# Extract
FDA Ramps Up Drug Promotion Research Focus

March 14, 2018 – The FDA has “prioritized a robust social and behavioral science research program” to help the agency understand “how consumers respond to prescription drug promotion,” according to FDA Commissioner Scott Gottlieb, M.D. This Office of Prescription Drug Promotion (OPDP) research “has provided key information to inform our policies related to the proper regulation of prescription drug advertising,” he said in a March 12 statement.

“Although OPDP has been producing significant research for several years, this notice from Commissioner Gottlieb is a significant endorsement of the program and an implied promise that marketing priorities will be evidence-based,” said Coalition for Healthcare Communication Executive Director John Kamp. “Gottlieb is clearly positioning the FDA to be on firmer ground against First Amendment challenges.”

Recent research on how drug risks are presented in TV ads suggested “that a more targeted presentation of risks may lead to better retention of the potential side effects that consumers should weigh as they consider their treatment decisions,” Gottlieb continued, noting that the agency has been looking into new guidelines to streamline that disclosure in TV ads, “to better emphasize potential side effects that are severe, serious and actionable.”

# Dataset section
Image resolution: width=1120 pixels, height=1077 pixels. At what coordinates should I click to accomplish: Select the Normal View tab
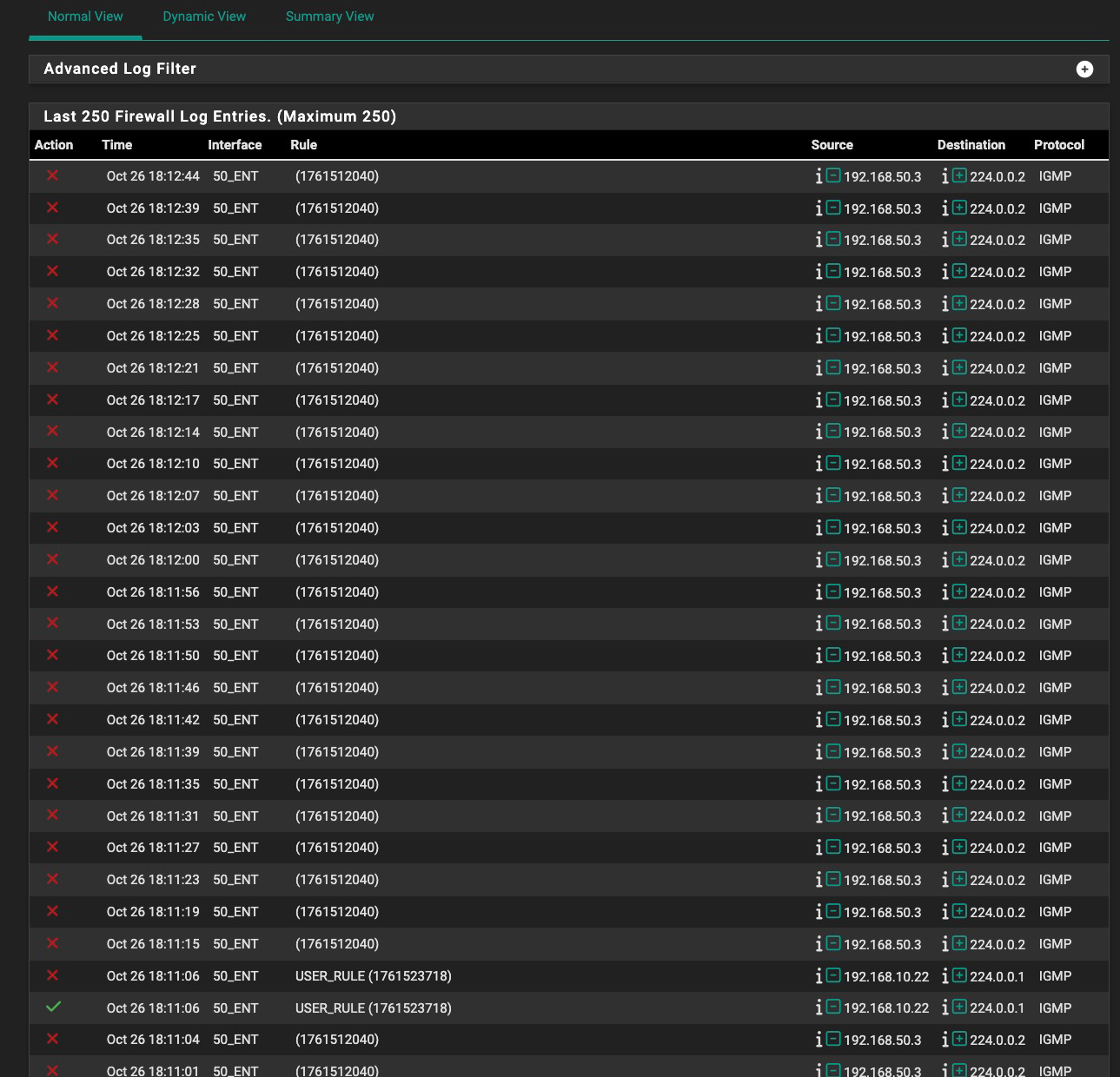pyautogui.click(x=85, y=17)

# Work instructions
A. In the article on the FDA's drug promotion research, who is named as executive director of the Coalition for Healthcare Communication?
B. Resume the article on the FDA's drug promotion research, continuing directly from its final sentence.

# Set of answers
A. John Kamp

B.
Kamp remarked that the research “clearly points to the need for new disclosure guidelines.” Further, “it seems reasonable to expect that the Commission will be announcing such guidelines soon,” he said.

In the March 12 press release, the FDA states that it “has consistently conducted research to evaluate the aspects of prescription drug promotion that are most central to the agency’s mission,” with a focus on three topic areas:

  • Advertising features, including content and format;
  • Target populations; and
  • Research quality.

The OPDP now offers an update on the status of drug promotion research projects on its Website, broken down into three categories: (1) completed research projects; (2) research pending review and publication; and (3) research in progress.

The FDA has completed 27 studies since 2004; see below for the study names and status of research projects completed in the past several years:

  • Disclosure Regarding Additional Risks in DTC Prescription Drug TV Ads (completed in 2017)
  • Comparative Price Information in DTC and Professional Prescription Drug Advertisements (completed in 2017)
  • Prescriber’s Knowledge and Skills for Interpreting Research Results: A Systematic Review (completed in 2017)
  • Web and Mobile Technology DTC Content Analyses (completed in 2017)
  • Eye Tracking Study of Direct-to-Consumer Prescription Drug Advertisement Viewing (completed in 2016)
  • Examination of Online DTC Drug Promotion (completed in 2016)
  • Effect of Promotional Offers on Consumer Perceptions of Product Risks and Benefits (completed in 2016)
  • Prescription Drug Promotion from 2001-2004 (completed 2016)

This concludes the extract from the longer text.